No clássico de Fritz Lang, Metrópolis, das diversas imagens fantásticas apresentadas ao longo da narrativa, uma se destaca: Freder, o filho de um rico industrial, se perde na cidade e testemunha em primeira mão o sofrimento dos trabalhadores, especialmente em relação a uma grande máquina operada por eles, que passam por grandes sacrifícios para manter funcionando. Ao testemunhar a morte de um desses trabalhadores, Freder olha para o colosso de metal e só consegue ver Moloch, um deus pagão que exige sacrifícios humanos.
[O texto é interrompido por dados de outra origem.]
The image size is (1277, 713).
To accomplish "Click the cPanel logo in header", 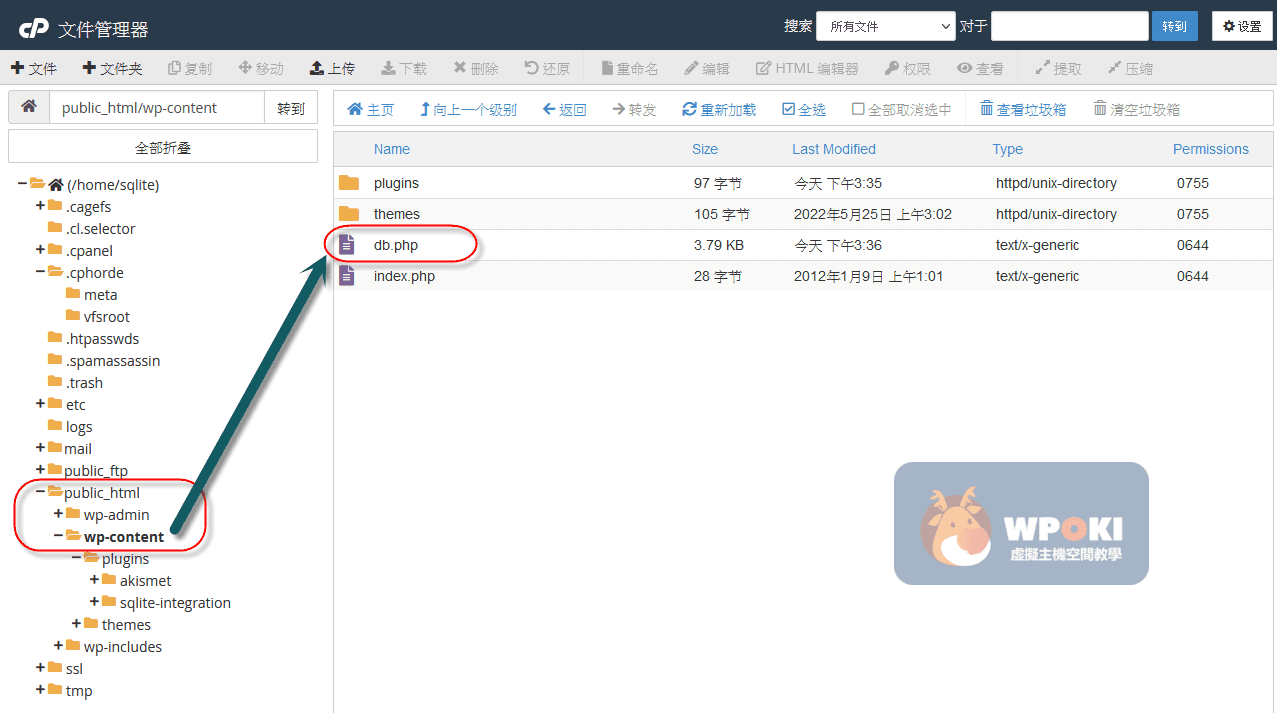I will 35,28.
Esse momento representava de modo bem explícito um dos temores relacionados ao trabalho de fábrica, a desumanização, tornando os trabalhadores pouco mais do que peças no grande maquinário. Quase cem anos depois, esse temor é apresentado novamente no curta A Máquina Infernal, de Francis Vogner Reis.

A produção se inicia dentro de uma fábrica vazia, mas barulhenta. À noite, um operário solitário começa a operar uma das máquinas, até que… algo, o interrompe. Ele para o trabalho, e olha para o nada. Sua expressão muda, seja lá o que esteja vendo o deixa profundamente consternado. O plano é tomado por imagens de destruição, o operário sumindo no meio da fumaça imposta sobre a sua imagem, quando sua presença retorna, é na forma de uma mancha de sangue contra o chão da fábrica, seguida de uma ficha de autópsia.
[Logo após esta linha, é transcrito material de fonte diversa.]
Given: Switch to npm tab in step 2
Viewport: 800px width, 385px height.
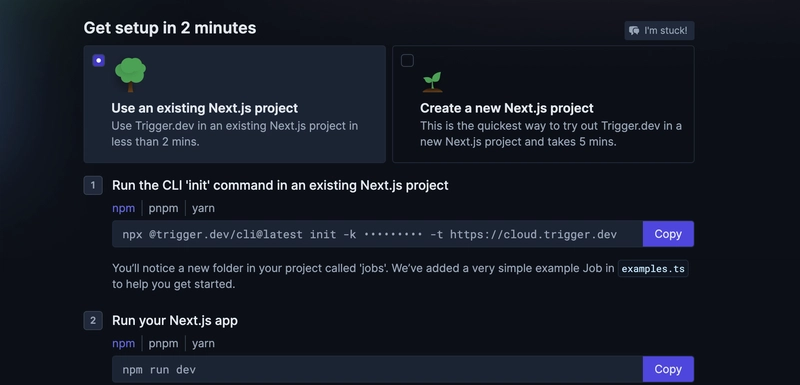Looking at the screenshot, I should coord(123,343).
A Máquina Infernal consegue estabelecer de modo muito eficaz aquele espaço industrial como absolutamente hostil, incômodo. Além dessa sequência de abertura, muito disso se apresenta pelo design de som. A presença de sons guturais, um tanto alienígenas, é constante durante o curta, tanto de modo diegético – dentro daquele mundo, com os personagens comentando sobre – tanto como parte da trilha sonora, que, por vezes, é até um pouco efusiva em sua intensidade.

Somos apresentados, então, a Sarah (Carol Castanho), que arranja um emprego temporário no lugar. “A fábrica tá mal, só podemos garantir até o carnaval mesmo”, informa uma funcionária. É a partir de Sarah que temos contato com o aspecto mais humano daquele lugar, mas que é tão dilapidado quanto a estrutura que os cerca. Os salários estão atrasados, muitos ali estão de aviso prévio, e outros já foram até demitidos, mas seguem ali, vagando, fazendo trabalhos que não são mais requisitados.

A Máquina Infernal

O trabalho toma conta da vida daquelas pessoas de mais de uma maneira. Não há muitas cenas fora do ambiente da fábrica, e mesmo as que existem são marcadas pela sua presença de algum modo. Certo momento, Sarah faz sexo com um colega de trabalho dentro de seu carro, nada mais humano que isso, mas o seu parceiro possui uma prótese na mão, resultado de um acidente de trabalho, e a própria prótese é criada a partir de objetos da fábrica. 

Fritz Lang posicionava o trabalho industrial como uma máquina devoradora de homens, um lugar onde pessoas vão e morrem em nome de manter aquele maquinário funcionando. Já Francis Vogner Reis coloca esse espaço como uma força que consome seus participantes, os obriga a viver dentro de si mesma independente do que seja. O apocalipse da classe trabalhadora, como o filme é descrito, é não escapar nunca de sua posição de explorado.